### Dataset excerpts

☆ ☆ ☆

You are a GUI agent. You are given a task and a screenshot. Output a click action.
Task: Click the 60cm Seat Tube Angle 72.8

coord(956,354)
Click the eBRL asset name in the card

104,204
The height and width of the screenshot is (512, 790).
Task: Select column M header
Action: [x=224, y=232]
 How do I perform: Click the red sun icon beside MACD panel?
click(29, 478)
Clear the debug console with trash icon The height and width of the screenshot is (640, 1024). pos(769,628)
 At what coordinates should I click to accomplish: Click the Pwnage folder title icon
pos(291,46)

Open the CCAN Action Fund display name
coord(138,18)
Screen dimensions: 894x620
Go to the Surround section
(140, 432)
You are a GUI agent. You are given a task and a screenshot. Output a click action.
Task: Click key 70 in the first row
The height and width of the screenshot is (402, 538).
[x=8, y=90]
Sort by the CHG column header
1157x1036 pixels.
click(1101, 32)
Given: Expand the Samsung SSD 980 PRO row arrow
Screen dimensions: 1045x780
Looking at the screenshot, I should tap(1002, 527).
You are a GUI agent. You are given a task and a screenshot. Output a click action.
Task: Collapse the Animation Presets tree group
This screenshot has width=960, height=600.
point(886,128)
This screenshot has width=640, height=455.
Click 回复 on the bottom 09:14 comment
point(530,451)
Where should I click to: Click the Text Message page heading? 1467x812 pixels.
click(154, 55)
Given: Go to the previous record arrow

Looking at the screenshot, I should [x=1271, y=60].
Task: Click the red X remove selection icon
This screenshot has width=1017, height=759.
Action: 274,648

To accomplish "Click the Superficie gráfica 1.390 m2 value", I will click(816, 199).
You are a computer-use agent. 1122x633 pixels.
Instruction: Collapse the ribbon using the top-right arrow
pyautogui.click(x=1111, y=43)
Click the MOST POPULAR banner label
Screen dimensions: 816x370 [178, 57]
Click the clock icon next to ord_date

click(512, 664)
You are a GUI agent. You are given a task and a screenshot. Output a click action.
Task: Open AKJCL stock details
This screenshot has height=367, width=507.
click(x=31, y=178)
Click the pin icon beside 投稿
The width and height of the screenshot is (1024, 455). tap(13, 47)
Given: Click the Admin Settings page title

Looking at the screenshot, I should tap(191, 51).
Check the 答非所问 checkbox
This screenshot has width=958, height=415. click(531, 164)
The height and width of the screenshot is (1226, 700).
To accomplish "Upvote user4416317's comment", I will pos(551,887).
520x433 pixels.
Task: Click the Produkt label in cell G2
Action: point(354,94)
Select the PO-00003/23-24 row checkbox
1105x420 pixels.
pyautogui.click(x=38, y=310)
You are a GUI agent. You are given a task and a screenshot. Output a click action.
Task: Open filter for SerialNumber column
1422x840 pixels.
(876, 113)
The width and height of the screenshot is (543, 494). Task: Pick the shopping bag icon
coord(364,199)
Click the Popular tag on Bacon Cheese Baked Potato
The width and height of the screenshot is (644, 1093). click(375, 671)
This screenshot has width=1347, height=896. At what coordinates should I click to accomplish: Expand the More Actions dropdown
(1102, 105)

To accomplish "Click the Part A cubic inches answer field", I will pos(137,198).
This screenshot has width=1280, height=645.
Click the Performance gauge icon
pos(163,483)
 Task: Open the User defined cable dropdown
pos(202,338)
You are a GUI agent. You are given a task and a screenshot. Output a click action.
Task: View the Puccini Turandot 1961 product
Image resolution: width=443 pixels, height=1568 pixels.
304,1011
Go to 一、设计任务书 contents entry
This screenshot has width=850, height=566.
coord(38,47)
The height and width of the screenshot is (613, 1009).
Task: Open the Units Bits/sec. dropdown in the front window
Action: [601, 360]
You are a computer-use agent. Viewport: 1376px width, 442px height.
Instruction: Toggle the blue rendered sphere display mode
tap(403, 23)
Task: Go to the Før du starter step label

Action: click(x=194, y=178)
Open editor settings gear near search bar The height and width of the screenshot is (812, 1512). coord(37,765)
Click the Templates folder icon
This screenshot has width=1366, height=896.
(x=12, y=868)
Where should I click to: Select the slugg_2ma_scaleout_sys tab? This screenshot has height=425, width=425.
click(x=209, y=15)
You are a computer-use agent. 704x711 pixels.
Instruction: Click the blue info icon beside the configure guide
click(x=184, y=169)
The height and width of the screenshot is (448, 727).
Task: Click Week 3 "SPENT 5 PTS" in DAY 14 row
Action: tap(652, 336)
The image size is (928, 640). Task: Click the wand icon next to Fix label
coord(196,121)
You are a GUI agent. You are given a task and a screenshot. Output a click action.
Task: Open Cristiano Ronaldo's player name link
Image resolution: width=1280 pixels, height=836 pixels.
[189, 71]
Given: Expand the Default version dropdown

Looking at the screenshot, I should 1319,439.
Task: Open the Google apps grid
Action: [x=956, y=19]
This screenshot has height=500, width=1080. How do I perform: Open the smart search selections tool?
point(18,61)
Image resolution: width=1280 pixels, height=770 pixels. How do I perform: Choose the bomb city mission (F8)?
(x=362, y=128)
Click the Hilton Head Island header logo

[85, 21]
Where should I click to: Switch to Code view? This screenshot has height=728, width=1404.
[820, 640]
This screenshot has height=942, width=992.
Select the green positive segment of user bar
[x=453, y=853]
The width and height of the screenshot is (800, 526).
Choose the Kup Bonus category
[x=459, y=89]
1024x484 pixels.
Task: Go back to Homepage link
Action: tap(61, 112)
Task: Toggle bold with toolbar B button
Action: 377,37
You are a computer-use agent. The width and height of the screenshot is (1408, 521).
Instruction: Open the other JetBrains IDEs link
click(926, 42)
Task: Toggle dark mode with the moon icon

☆ ☆ ☆

### PROBLEM REQUIREMENTS
Return, unchanged, the run of lines above that opens with the line containing "The image size" and closes with the line containing "The width and height of the screenshot is (800, 526).". Include both.

### RESULT OF THIS TASK
The image size is (928, 640). Task: Click the wand icon next to Fix label
coord(196,121)
You are a GUI agent. You are given a task and a screenshot. Output a click action.
Task: Open Cristiano Ronaldo's player name link
Image resolution: width=1280 pixels, height=836 pixels.
[189, 71]
Given: Expand the Default version dropdown

Looking at the screenshot, I should 1319,439.
Task: Open the Google apps grid
Action: [x=956, y=19]
This screenshot has height=500, width=1080. How do I perform: Open the smart search selections tool?
point(18,61)
Image resolution: width=1280 pixels, height=770 pixels. How do I perform: Choose the bomb city mission (F8)?
(x=362, y=128)
Click the Hilton Head Island header logo

[85, 21]
Where should I click to: Switch to Code view? This screenshot has height=728, width=1404.
[820, 640]
This screenshot has height=942, width=992.
Select the green positive segment of user bar
[x=453, y=853]
The width and height of the screenshot is (800, 526).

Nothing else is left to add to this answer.